:: PROVIDED TEXT ::

The German stock exchange experienced a downturn on Wednesday, with the benchmark DAX index closing at 25,286 points, representing a 0.5% decrease from the previous day’s close. Following an initial period mirroring the previous day’s performance, the index steadily declined throughout trading. This pullback, according to Christine Romar, Head of Europe at CMC Markets, was largely predictable after a four-week rally at the start of the year, which had propelled the DAX upwards by a significant 1,600 points.
Romar characterized the current market behavior as a “healthy correction” within a continuing upward trend, noting the lack of both positive catalysts that drove the prior gains and negative triggers prompting the current decline. The critical juncture, she emphasized, lies in the DAX’s ability to maintain support above the 25,000-point level. Failure to do so could generate a false signal, potentially triggering further selling pressure. A return to this support would also provide an opportunity for more cautious investors to re-enter the market at what they perceive to be a more attractive valuation.

:::
:: SUPPLIED MATERIAL ::

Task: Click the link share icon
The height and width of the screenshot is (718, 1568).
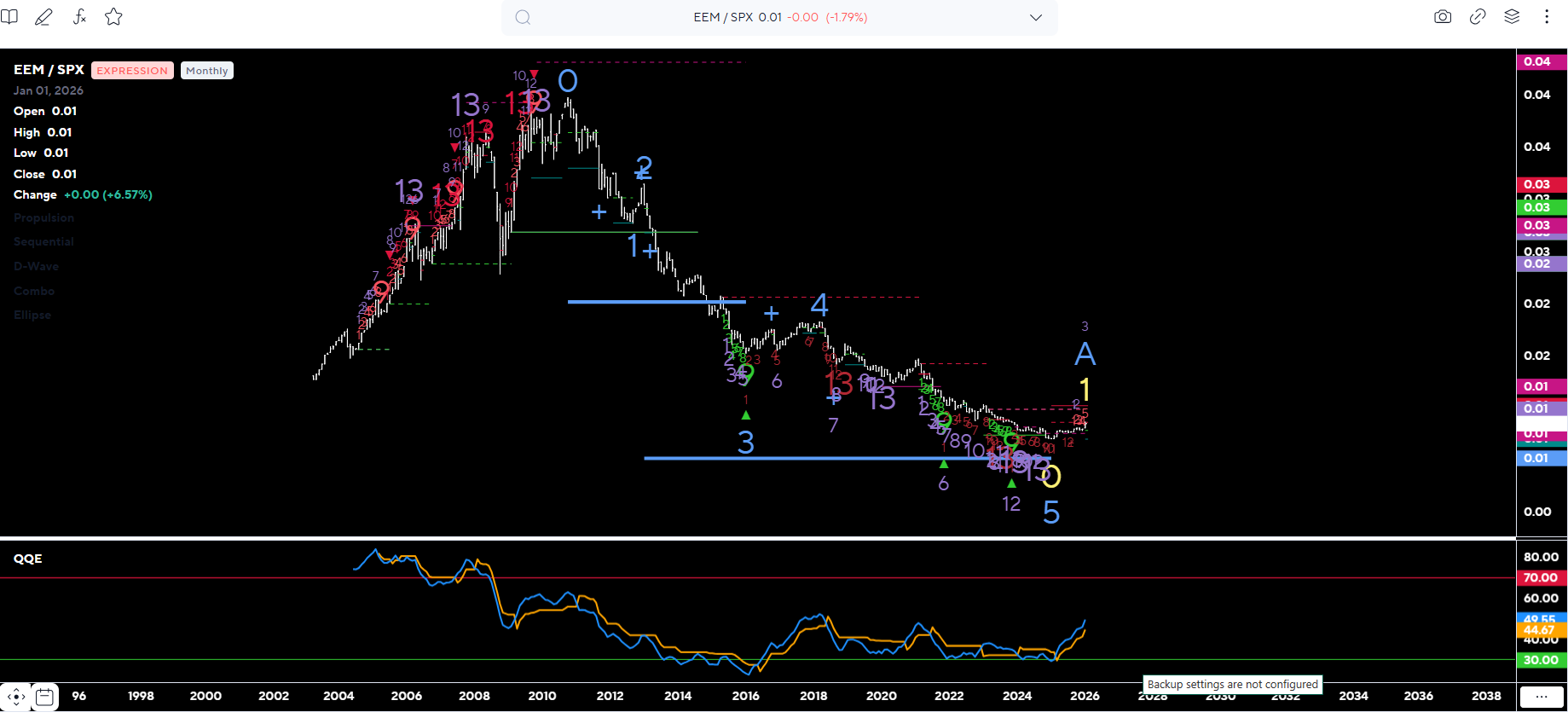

:::

- [TASK SET]
a: Summarize the DAX market report in two sentences.
b: According to the DAX market report, why does holding above 25,000 points matter? Answer in one or two sentences.
c: Extend the DAX market report from its final sentence.

- [RESPONSES BY TASK]
a: On Wednesday the DAX closed 0.5% lower at 25,286 points after declining steadily through the trading day. Christine Romar of CMC Markets called the dip a predictable, healthy correction after a four-week, 1,600-point rally, and said the key question is whether the index holds above 25,000 points.

b: Romar says that if the DAX fails to stay above 25,000 points, it could generate a false signal and trigger further selling pressure. A return to that level would also let more cautious investors re-enter the market at a valuation they see as more attractive.

c:
Concerns are mounting across the Atlantic, with Romar observing signs of a more substantial correction on Wall Street. This is largely driven by a perceived slowdown in the momentum of technology stocks – previously the darlings of the bull market. “Nvidia, in particular, appears to be entering a period of consolidation that could persist for some time” she stated. This signals a wider trend of investors reassessing valuations of US Big Tech firms and diversifying their portfolios into other sectors. Despite the broader shift, the significant weighting of these tech giants continues to exert a net-negative influence on market indices.
Amidst the broader market retreat, Bayer provided a notable exception within the DAX, with its share price surpassing the 40-euro mark for the first time in over two years. This positive performance reflects not only potentially diminishing risks associated with the glyphosate litigation, with a US verdict anticipated this week, but also indications from Bayer’s management of renewed operational growth. The company projects a significantly improved operational margin, potentially reaching around 30% by 2030, spurred by promising pharmaceuticals.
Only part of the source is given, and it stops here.